CPU Time, in second, employed to solve (7) by using the Matlab command \(A\backslash b\), the GROU Algorithm 1, and the GROU Algorithm 1 with A written in Laplacian form, obtained from the Laplacian decomposition Algorithm 2. All algorithms were performed under the Matlab environment for matrices in sparse form

Full size image

Next, we study the CPU-time used to solve the linear system (7) by using (a) the Matlab command \(A\backslash b\), (b) the GROU Algorithm 1 with A in the compact form (8), and (c) the GROU Algorithm with A in Laplacian-Like form (9), previously obtained from the Laplacian Decomposition Algorithm 2.

We have used in the numerical experiments the following parameters values. For the GROU Algorithm 1: \(\texttt {tol} = 2.2204e-16\); \(\varepsilon = 2.2204e-16\); \(\texttt {rank\_max} = 15\); (an \(\texttt {iter-max}=5\) was used to perform an ALS strategy); and the number of nodes in \((0,1)^3\) (that is, the number of rows or columns of the matrix A) increase from \(10^3\) to \(35^3\). For the Laplacian Decomposition Algorithm we fixed \(\texttt {iter\_max}=4\) and a tolerance \(\texttt {tol} =10^{-5}\). The characteristics of the computer are the same as we give in Sect. 1.

In the first experiment (see Fig. 5) the algorithms were implemented by means the Matlab standard environment to perform basic matrix calculations whereas we have done a second experiment to increase the size of the high dimensional matrices (see Fig. 6). To this end, the algorithms were implemented under the Matlab environment for sparse matrices, which require less CPU memory. In this second experience we consider matrices with a number of rows (or columns) in a range from \(10^3\) to \(100^3\).

In both figures we observe how, for high-dimensional matrices, the GROU Algorithm 1 improves the CPU time of Matlab’s command \(A\backslash b\). But certainly the Laplacian Decomposition Algorithm 2 combined with the GROU Algorithm 1 significantly reduces the CPU time of the two previous methods.

5 Conclusions

We have presented a result to approximate a generic square matrix by its Laplacian form, and thus decompose it as the sum of two linearly independent matrices. This decomposition is motivated by the fact that tensor algorithms are more efficient when working with Laplacian matrices. We have also described the procedure to perform this approximation in the form of an algorithm and illustrated how it works on some basic examples.
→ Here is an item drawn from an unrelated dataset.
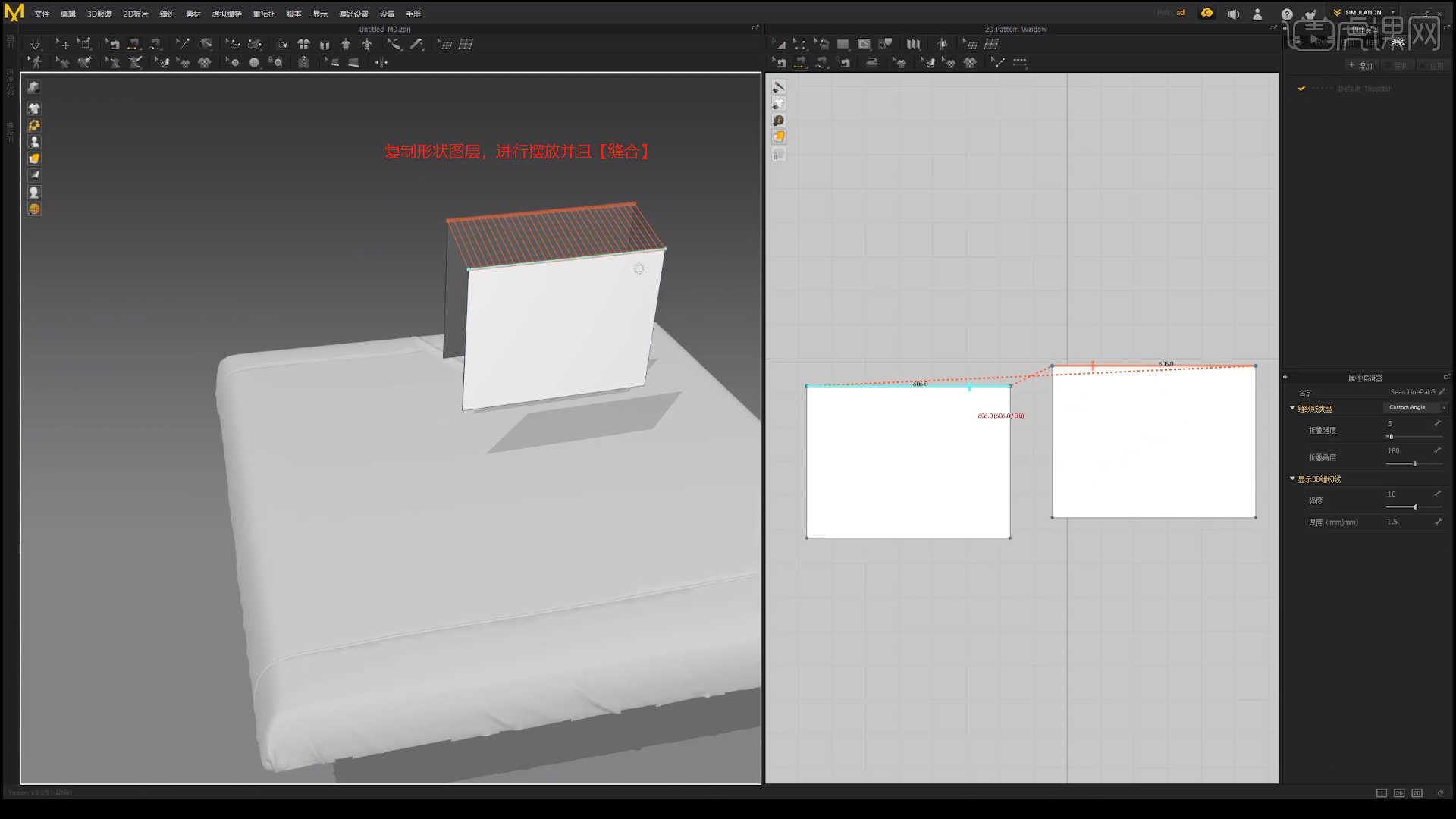1456x819 pixels.
Task: Select the globe texture icon in 3D sidebar
Action: (34, 209)
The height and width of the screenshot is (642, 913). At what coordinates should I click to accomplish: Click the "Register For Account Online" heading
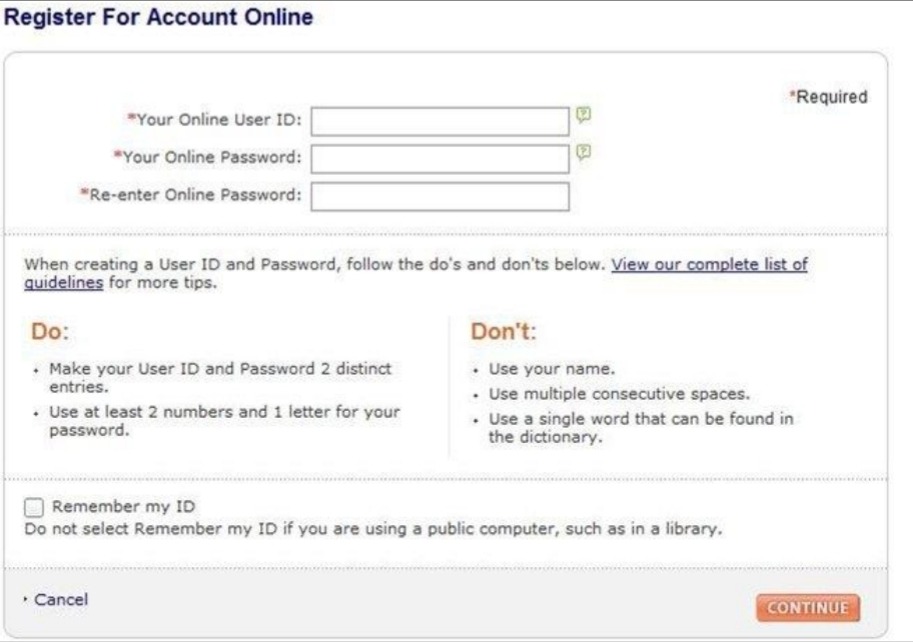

With the proposed algorithm, we may provide an alternative way to solve linear systems, especially interesting if we combine algorithms 1 and 2, as shown in the second example presented above. Due to its structure, this matrix decomposition can be interesting for studying various types of matrices, such as sparse matrices, matrices resulting from the discretization of a PDE, adjacency matrices of simple graphs, and others. We will explore the computational benefits of this approach in future works.